§ **REQUIRED WORK**: Rewrite everything from the line containing "Viewport: 1280px width, 720px" down through the end of the listing, substituting "Display" for "Viewport" and leaving everything else unchanged.

──────────────────────────────

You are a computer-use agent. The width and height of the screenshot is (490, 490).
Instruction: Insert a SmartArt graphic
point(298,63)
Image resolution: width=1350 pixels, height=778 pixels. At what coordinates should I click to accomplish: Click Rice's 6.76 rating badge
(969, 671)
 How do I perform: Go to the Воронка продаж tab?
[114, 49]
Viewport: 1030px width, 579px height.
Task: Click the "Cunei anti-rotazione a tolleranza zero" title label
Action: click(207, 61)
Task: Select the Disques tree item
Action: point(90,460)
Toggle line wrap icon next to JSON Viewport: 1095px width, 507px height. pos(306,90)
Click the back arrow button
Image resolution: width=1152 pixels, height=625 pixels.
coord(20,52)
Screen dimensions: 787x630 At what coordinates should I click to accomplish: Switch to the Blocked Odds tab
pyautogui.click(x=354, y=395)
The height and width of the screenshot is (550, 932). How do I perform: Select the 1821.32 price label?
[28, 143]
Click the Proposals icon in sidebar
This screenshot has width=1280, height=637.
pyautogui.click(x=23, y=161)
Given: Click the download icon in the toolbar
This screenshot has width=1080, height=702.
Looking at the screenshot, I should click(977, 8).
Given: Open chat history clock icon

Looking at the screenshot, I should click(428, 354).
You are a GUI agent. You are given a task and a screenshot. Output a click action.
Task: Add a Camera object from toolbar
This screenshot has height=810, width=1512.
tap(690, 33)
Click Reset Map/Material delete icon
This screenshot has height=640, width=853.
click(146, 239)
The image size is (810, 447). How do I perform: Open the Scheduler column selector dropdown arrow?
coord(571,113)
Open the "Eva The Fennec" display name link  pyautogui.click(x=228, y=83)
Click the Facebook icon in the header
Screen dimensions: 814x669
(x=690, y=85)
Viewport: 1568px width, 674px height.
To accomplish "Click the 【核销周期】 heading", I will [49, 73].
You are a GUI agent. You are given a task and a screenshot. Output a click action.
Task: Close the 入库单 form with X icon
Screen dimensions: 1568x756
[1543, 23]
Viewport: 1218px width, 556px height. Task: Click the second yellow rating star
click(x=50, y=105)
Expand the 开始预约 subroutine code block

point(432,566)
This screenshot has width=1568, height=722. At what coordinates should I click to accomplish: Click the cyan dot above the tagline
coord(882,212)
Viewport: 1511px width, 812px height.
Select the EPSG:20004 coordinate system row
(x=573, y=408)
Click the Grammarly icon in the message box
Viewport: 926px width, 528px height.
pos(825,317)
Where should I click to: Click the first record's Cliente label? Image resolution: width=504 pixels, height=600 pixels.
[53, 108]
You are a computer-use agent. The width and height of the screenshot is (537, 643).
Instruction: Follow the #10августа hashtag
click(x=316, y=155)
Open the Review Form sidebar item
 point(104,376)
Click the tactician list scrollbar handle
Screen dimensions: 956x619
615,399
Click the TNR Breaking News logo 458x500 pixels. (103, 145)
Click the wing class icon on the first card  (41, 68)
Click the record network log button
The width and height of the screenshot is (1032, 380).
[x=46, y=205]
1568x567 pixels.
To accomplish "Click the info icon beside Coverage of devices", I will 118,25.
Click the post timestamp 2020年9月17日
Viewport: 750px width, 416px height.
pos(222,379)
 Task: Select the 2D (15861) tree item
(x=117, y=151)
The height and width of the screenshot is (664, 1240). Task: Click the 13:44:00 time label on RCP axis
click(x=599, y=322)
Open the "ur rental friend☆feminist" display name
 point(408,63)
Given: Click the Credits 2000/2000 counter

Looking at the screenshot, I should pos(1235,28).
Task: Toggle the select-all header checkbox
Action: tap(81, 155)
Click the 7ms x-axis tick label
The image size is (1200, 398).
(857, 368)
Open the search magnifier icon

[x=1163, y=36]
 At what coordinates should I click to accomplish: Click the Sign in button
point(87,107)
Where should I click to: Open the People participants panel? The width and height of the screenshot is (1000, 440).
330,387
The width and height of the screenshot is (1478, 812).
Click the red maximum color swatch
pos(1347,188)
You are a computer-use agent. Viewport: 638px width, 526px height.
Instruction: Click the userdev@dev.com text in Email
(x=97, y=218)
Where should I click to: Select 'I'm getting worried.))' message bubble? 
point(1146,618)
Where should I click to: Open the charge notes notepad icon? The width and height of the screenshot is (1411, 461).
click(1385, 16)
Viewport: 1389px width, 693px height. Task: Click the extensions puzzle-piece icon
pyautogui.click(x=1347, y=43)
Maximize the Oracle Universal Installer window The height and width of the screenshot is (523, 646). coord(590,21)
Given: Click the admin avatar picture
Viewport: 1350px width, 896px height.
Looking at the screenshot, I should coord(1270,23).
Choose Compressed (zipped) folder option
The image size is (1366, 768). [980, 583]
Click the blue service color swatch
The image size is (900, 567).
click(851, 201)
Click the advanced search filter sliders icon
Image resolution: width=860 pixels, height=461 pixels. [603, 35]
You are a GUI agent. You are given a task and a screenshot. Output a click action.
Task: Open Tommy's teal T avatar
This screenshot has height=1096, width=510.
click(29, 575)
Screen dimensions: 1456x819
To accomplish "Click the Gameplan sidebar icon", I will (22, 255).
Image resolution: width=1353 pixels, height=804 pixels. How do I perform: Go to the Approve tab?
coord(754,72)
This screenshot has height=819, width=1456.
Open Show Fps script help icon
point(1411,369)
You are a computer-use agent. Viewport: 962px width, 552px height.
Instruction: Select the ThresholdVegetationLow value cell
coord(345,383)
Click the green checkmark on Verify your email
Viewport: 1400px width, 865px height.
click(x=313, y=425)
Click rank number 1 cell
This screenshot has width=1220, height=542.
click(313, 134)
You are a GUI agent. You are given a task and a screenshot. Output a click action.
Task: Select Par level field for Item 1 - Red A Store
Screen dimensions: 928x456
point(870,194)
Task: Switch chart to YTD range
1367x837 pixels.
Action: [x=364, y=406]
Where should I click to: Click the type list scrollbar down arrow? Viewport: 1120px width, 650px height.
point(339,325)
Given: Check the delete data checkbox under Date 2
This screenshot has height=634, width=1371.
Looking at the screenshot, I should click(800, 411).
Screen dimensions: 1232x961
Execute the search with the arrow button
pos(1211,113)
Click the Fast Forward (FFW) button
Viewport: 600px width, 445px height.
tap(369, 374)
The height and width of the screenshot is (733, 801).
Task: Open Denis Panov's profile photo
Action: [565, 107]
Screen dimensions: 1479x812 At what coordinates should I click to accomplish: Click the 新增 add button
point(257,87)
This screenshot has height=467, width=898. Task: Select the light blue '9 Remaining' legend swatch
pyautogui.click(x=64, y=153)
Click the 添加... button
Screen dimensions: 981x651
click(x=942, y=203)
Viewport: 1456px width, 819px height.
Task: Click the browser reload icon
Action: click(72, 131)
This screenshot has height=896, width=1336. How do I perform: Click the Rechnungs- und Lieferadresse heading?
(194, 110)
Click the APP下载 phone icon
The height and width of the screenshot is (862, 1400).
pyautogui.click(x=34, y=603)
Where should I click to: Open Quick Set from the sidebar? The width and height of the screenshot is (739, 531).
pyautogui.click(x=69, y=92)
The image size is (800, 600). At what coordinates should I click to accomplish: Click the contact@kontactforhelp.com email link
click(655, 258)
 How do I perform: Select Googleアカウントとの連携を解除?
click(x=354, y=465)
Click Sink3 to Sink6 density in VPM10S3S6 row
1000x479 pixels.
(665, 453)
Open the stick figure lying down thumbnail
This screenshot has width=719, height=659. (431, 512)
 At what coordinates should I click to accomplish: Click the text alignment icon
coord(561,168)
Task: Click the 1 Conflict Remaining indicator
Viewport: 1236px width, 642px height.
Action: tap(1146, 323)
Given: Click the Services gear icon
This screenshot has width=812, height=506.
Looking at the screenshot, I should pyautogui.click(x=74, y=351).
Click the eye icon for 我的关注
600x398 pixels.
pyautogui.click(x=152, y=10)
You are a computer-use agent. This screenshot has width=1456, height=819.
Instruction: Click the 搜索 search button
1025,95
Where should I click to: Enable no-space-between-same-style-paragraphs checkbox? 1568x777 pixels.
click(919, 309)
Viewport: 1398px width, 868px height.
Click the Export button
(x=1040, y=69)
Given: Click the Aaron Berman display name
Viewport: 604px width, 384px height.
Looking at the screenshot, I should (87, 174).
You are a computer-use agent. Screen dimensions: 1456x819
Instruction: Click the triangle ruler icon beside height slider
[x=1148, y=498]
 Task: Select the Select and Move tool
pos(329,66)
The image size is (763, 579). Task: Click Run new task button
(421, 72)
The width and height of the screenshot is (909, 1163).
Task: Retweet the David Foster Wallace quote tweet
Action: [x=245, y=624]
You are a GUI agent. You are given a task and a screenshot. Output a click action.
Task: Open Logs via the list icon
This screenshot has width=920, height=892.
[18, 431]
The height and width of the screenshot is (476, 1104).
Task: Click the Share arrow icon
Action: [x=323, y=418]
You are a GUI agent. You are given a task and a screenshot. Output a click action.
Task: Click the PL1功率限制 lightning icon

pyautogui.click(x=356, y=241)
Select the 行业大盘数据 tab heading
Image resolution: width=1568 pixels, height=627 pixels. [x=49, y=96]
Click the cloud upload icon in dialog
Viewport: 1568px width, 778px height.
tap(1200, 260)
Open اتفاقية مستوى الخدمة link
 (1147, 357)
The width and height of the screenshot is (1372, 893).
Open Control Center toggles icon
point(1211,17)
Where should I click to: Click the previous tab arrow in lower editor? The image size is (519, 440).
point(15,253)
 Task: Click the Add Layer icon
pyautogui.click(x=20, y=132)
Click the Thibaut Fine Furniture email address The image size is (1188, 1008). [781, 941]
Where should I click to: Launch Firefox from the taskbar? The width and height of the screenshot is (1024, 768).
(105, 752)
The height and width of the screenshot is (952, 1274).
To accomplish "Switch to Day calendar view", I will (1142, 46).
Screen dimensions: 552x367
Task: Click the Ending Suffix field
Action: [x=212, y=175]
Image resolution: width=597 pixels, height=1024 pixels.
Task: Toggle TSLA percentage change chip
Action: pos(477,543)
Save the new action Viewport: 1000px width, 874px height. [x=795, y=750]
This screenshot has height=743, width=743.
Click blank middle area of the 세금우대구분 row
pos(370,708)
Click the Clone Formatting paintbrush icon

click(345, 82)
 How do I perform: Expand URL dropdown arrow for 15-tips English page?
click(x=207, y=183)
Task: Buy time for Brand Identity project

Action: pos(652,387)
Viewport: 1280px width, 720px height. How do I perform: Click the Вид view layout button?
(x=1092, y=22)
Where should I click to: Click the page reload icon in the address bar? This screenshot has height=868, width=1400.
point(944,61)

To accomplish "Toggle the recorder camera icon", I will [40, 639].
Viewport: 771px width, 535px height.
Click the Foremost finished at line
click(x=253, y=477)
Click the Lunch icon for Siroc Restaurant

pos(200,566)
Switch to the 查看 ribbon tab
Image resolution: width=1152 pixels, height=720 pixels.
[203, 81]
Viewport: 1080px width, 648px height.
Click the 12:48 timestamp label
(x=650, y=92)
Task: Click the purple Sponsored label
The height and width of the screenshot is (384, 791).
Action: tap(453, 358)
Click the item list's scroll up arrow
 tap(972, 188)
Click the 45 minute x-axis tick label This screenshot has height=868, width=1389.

──────────────────────────────

§ **FULL OUTPUT**:
Display: 1280px width, 720px height. How do I perform: Click the Вид view layout button?
(x=1092, y=22)
Where should I click to: Click the page reload icon in the address bar? This screenshot has height=868, width=1400.
point(944,61)

To accomplish "Toggle the recorder camera icon", I will [40, 639].
Display: 771px width, 535px height.
Click the Foremost finished at line
click(x=253, y=477)
Click the Lunch icon for Siroc Restaurant

pos(200,566)
Switch to the 查看 ribbon tab
Image resolution: width=1152 pixels, height=720 pixels.
[203, 81]
Display: 1080px width, 648px height.
Click the 12:48 timestamp label
(x=650, y=92)
Task: Click the purple Sponsored label
The height and width of the screenshot is (384, 791).
Action: tap(453, 358)
Click the item list's scroll up arrow
 tap(972, 188)
Click the 45 minute x-axis tick label This screenshot has height=868, width=1389.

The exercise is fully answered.